[[ Source data, beginning ]]

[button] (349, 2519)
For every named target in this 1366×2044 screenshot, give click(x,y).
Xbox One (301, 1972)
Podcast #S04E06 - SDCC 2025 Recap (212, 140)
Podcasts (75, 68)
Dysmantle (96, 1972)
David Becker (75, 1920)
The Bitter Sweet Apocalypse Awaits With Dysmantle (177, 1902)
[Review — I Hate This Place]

[[ Source data, end ]]

(What to produce):
Your task is to set down exactly the lines from the line containing "Podcast #S04E06 - SDCC 2025 Recap (212, 140)" to the end of the data above, including both ends.

(Your response):
Podcast #S04E06 - SDCC 2025 Recap (212, 140)
Podcasts (75, 68)
Dysmantle (96, 1972)
David Becker (75, 1920)
The Bitter Sweet Apocalypse Awaits With Dysmantle (177, 1902)
[Review — I Hate This Place]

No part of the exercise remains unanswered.